As part of a consent decree with the FCC, GTE has also agreed to expedite improvements in its treatment of local competitors.
The Telecommunications Act of 1996 required incumbent local exchange carriers (``LECs'') such as GTE to allow competitors to place, or collocate, their own equipment in the incumbent LECs' premises. During the initial implementation of the 1996 Act, the incumbent LECs often required the competing LEC to build a security cage around the collocated equipment. In order to promote local competition and accelerate the collocation process, the Commission, in its March 1999 Advanced Services Order, required incumbent LECs to offer an alternative form of collocation without a security cage around the competing LEC's equipment. The Commission indicated that this alternative arrangement, called cageless collocation, would eliminate the time and expense associated with building a cage.
After receiving information from competing LECs indicating that GTE may have violated the Commission's rules, the Enforcement Bureau initiated an investigation by sending GTE a letter of inquiry on February 25, 2000. Under the terms of the Consent Decree announced today, GTE (which has merged with Bell Atlantic and is now a subsidiary of Verizon Communications) will make a voluntary contribution to the United States Treasury of $2.7 million. GTE has also agreed to be subject to automatic penalties if it fails to comply with certain collocation performance measurements within six months, rather than nine months as previously required by the Commission's order approving the merger of GTE and Bell Atlantic.

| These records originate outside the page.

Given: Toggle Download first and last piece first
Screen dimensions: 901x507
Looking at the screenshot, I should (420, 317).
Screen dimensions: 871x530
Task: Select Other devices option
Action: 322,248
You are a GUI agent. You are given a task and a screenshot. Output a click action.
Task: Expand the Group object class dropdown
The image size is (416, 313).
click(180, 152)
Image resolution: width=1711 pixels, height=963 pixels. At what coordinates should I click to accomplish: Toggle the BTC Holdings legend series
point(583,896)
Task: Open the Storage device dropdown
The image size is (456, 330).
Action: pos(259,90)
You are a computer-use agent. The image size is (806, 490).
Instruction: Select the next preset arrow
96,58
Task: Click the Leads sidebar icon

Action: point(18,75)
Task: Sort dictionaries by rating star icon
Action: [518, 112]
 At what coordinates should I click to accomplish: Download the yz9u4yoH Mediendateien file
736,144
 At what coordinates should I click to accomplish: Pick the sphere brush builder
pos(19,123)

This is the second major recent Commission enforcement action regarding the local competition provisions of the Telecommunications Act of 1996. In March of this year in a separate action, the Commission entered into a Consent Decree with Bell Atlantic-New York in connection with Bell Atlantic's loss or mishandling of orders electronically submitted to Bell Atlantic by its local service competitors in New York. In that Consent Decree, Bell Atlantic agreed to make a voluntary contribution to the United States Treasury of $3 million and agreed to certain local competition performance measurements.
Action by the Commission: July 31, 2000, by Order (FCC 00-281). Chairman Kennard, Commissioners Ness, Furchtgott-Roth, Powell and Tristani.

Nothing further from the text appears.